BLACKSBURG, Va., July 31, 2009 – As part of a program to raise the standard of living in developing countries, a Virginia Tech researcher led a four-day gender workshop in June at Baguineda, Mali.

The workshop, “Gender, Participatory Research, and Technology Transfer,” drew 30 researchers, extension agents, and representatives from institutions in West Africa that partner with the Integrated Pest Management Collaborative Research Support Program (IPM CRSP), managed by Virginia Tech’s Office of International Research, Education, and Development. The program is funded by United States Agency for International Development.

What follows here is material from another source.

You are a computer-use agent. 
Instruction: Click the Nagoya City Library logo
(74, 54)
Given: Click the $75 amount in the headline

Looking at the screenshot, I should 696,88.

Participants came from Benin, Burkina Faso, Senegal, and Mali to attend the training event, held June 15-18 at the Office of the Irrigated Perimeter of Baguinéda, a regional center outside of the capital of Bamako.

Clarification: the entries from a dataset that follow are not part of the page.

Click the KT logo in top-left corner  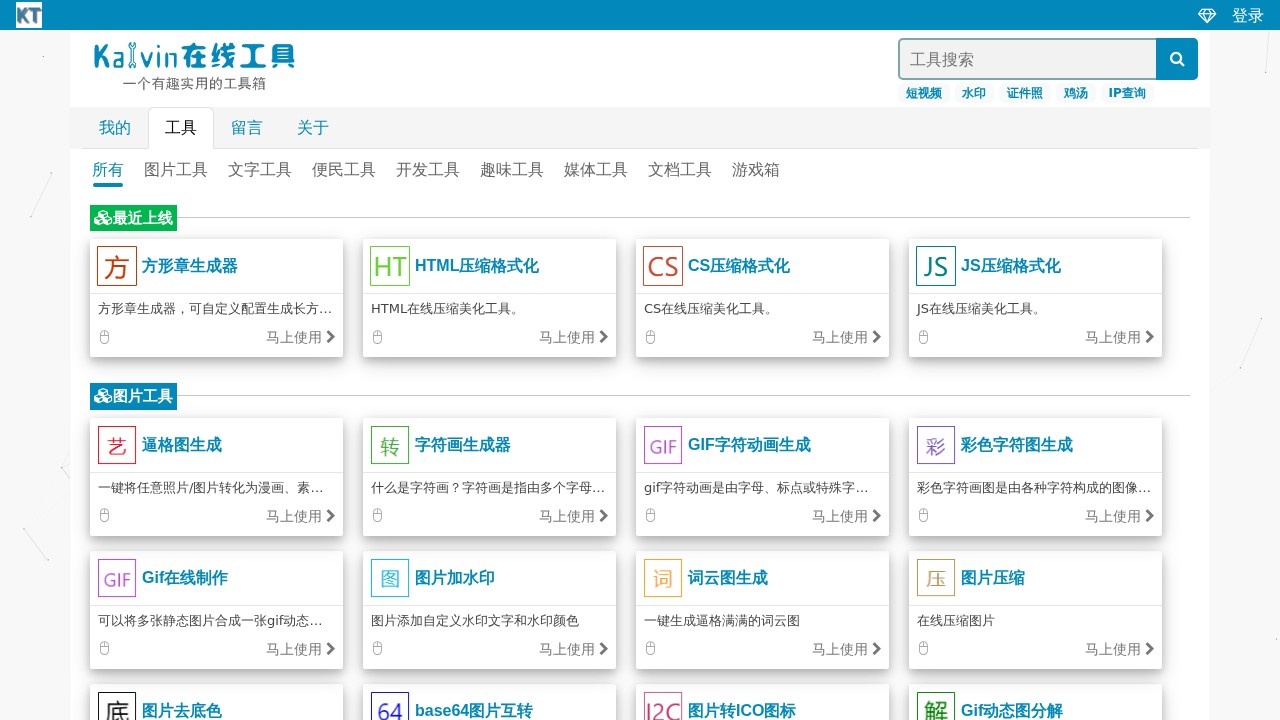point(28,14)
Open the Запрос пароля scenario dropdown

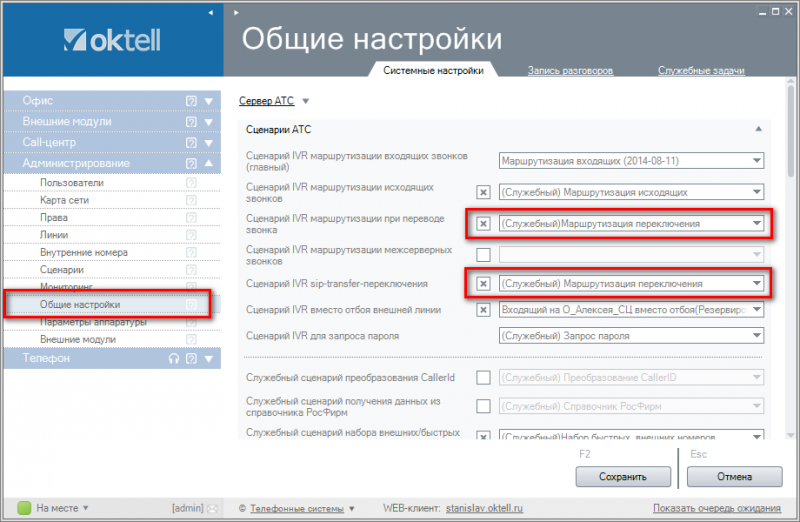(x=631, y=336)
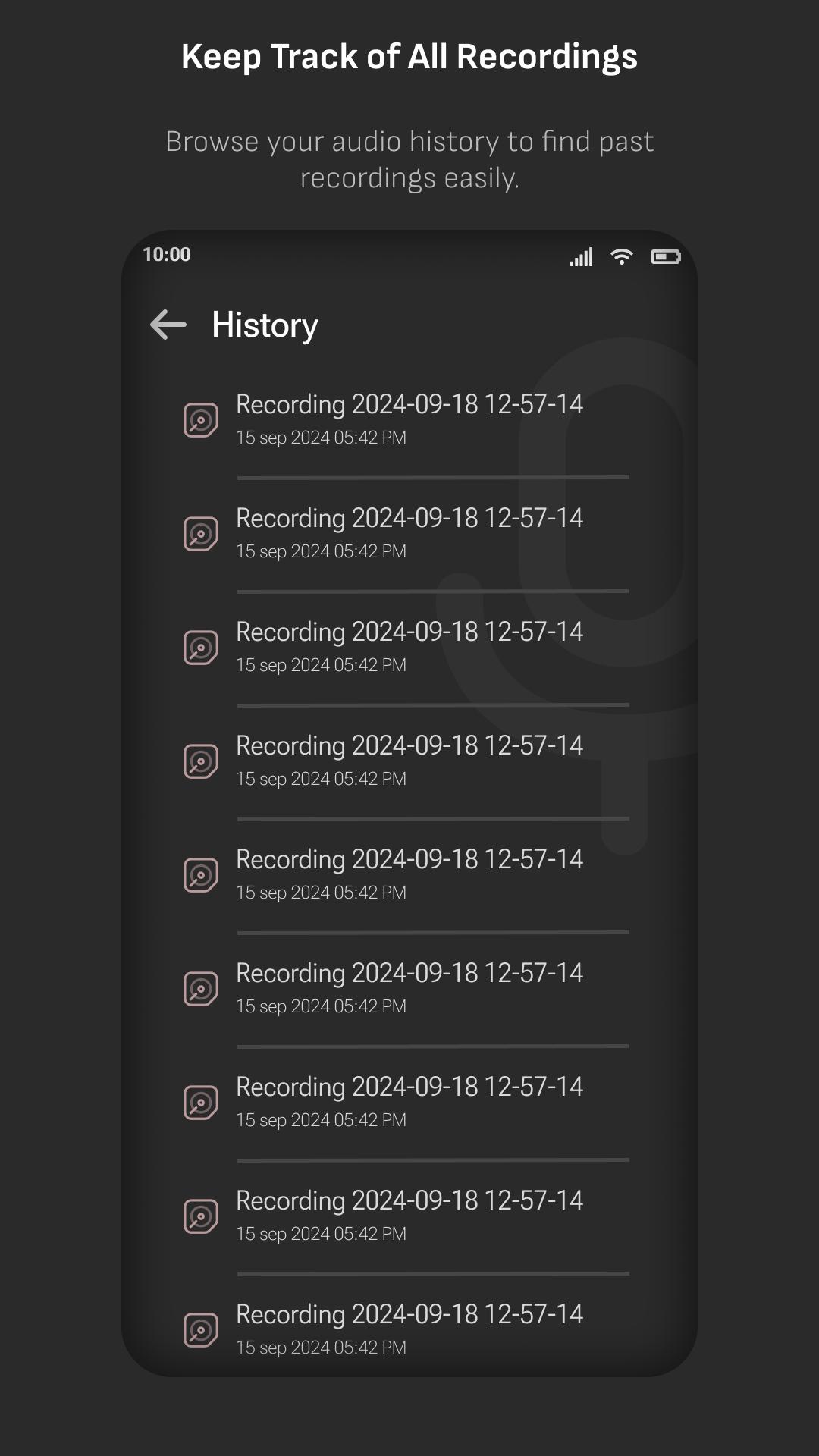Image resolution: width=819 pixels, height=1456 pixels.
Task: Open the second recording title in list
Action: (x=410, y=519)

Workshop leader Maria Elisa Christie, director of Women in International Development at Virginia Tech, notes, “Large donor organizations that fund development work recognize that one cannot conduct successful development projects without taking women’s needs into account.”

Yet simply including women is not enough. According to Christie, “It’s important to understand gender as relationships between men and women that affect development rather than simply focusing on involving more women.”

Attendees — both men and women — learned how to think about gender relations through the Rubins/Caro Domains Framework for Gender Analysis: practices and participation, time and space, access and control, and knowledge, beliefs and perceptions.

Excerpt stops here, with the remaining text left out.